(Entries taken from a collection)
• • • • • • •

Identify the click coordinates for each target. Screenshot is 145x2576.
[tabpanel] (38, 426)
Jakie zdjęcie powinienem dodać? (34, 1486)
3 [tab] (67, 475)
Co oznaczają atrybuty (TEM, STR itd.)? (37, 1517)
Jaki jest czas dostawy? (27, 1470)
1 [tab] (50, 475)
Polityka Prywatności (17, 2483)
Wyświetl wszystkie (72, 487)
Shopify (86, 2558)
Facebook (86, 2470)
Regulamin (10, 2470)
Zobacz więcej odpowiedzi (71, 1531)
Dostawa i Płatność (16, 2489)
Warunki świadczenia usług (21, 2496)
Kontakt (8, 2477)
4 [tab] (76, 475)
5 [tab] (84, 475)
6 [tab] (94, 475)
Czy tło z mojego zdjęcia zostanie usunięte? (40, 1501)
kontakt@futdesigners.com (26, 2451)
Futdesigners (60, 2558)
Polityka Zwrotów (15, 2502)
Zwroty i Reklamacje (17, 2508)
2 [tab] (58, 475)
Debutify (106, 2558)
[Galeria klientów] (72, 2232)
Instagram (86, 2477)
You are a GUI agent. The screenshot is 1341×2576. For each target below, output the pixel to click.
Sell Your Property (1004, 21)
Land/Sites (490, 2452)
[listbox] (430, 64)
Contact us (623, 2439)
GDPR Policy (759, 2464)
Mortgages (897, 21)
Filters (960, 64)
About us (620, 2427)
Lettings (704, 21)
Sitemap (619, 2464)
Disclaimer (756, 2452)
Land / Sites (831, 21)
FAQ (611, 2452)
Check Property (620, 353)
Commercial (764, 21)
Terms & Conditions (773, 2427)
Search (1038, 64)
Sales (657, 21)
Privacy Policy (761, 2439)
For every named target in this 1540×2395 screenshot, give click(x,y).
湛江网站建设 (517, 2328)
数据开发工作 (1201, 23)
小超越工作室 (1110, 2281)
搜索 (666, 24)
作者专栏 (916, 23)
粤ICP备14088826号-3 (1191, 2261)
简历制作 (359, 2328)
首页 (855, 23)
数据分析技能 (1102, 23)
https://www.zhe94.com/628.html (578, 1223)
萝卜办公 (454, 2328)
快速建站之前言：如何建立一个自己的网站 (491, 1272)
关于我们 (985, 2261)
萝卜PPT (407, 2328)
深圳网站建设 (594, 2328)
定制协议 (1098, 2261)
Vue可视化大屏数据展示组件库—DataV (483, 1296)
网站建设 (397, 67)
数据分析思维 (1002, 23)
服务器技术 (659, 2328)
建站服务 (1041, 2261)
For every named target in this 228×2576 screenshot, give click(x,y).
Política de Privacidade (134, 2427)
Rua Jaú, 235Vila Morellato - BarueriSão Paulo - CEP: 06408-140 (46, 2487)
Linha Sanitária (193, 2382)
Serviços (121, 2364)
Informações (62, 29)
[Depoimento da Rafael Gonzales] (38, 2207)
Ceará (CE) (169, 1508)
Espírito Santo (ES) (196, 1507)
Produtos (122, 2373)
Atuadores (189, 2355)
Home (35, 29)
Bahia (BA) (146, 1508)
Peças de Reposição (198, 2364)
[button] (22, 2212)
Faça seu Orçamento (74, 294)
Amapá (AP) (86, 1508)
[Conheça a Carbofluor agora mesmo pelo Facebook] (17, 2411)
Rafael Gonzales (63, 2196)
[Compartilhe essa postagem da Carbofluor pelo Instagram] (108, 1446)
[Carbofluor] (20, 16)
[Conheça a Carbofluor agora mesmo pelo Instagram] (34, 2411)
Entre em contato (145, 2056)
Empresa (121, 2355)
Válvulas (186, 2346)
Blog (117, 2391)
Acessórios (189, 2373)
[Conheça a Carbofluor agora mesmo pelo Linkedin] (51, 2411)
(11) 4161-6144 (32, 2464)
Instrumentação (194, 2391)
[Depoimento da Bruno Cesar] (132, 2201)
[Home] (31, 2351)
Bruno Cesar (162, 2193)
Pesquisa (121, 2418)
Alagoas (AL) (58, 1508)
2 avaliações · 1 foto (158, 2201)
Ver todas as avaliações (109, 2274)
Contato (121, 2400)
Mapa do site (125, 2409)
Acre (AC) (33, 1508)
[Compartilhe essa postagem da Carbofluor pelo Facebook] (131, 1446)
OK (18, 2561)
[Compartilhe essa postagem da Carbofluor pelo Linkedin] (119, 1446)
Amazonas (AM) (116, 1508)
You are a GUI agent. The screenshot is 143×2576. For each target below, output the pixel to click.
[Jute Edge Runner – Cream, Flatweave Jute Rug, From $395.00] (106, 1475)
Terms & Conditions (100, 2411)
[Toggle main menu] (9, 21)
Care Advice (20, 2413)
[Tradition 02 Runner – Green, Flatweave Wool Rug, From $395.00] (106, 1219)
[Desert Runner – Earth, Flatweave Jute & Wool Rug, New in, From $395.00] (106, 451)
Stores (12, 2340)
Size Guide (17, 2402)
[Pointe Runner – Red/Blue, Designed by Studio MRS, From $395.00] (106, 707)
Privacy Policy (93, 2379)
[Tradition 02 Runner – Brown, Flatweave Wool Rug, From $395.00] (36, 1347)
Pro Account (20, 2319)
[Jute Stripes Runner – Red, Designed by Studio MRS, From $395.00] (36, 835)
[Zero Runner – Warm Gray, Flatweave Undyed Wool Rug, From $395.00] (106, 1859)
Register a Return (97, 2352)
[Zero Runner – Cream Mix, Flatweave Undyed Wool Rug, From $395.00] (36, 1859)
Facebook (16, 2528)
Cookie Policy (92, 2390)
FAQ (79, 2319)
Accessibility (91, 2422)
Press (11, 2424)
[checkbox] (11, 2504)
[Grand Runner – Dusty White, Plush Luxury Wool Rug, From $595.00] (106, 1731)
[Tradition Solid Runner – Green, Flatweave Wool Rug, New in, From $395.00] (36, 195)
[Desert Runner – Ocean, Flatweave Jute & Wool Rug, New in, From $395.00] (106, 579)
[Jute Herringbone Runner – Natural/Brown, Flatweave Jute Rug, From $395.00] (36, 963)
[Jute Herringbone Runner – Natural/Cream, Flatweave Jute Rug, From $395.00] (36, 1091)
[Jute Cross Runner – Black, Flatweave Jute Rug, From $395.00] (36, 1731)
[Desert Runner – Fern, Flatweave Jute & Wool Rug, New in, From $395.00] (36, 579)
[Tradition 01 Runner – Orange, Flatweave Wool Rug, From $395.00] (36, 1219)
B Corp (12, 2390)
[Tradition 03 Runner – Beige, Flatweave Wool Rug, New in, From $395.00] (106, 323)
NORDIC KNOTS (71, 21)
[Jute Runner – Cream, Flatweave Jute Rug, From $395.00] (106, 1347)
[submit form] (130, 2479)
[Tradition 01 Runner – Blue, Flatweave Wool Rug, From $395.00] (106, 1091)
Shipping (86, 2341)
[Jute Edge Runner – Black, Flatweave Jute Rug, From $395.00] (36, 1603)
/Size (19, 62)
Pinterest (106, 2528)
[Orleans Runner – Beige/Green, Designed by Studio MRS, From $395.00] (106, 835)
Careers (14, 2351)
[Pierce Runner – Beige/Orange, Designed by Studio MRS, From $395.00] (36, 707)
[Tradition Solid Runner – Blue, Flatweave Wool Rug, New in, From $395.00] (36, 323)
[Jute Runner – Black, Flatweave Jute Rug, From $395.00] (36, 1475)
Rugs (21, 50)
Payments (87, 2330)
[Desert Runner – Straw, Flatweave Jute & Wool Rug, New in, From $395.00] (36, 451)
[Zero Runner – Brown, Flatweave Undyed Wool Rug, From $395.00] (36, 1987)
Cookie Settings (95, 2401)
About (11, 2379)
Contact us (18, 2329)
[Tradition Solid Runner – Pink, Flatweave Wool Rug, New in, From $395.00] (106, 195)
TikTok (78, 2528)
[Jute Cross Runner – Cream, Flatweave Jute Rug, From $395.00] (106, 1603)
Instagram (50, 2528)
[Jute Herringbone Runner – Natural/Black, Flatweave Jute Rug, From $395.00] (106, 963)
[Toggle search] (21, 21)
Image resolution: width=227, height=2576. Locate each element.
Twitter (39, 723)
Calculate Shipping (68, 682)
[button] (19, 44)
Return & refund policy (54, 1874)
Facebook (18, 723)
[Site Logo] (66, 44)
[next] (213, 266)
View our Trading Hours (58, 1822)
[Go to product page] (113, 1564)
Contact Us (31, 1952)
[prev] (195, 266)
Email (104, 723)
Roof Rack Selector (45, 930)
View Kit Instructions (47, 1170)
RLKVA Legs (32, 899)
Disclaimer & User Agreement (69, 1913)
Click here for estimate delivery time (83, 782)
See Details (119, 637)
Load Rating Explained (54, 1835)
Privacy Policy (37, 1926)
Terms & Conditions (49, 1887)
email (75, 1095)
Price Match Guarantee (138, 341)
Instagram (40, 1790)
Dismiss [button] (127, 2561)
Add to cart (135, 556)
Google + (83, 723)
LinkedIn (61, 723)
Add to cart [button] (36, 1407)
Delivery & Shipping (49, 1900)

• • • • • • •

• _TASK TO CARRY OUT_: Search each line of the data above for "Depoimento", and copy the lines where it occurs.

• _OUTPUT OF THE TASK_:
[Depoimento da Rafael Gonzales] (38, 2207)
[Depoimento da Bruno Cesar] (132, 2201)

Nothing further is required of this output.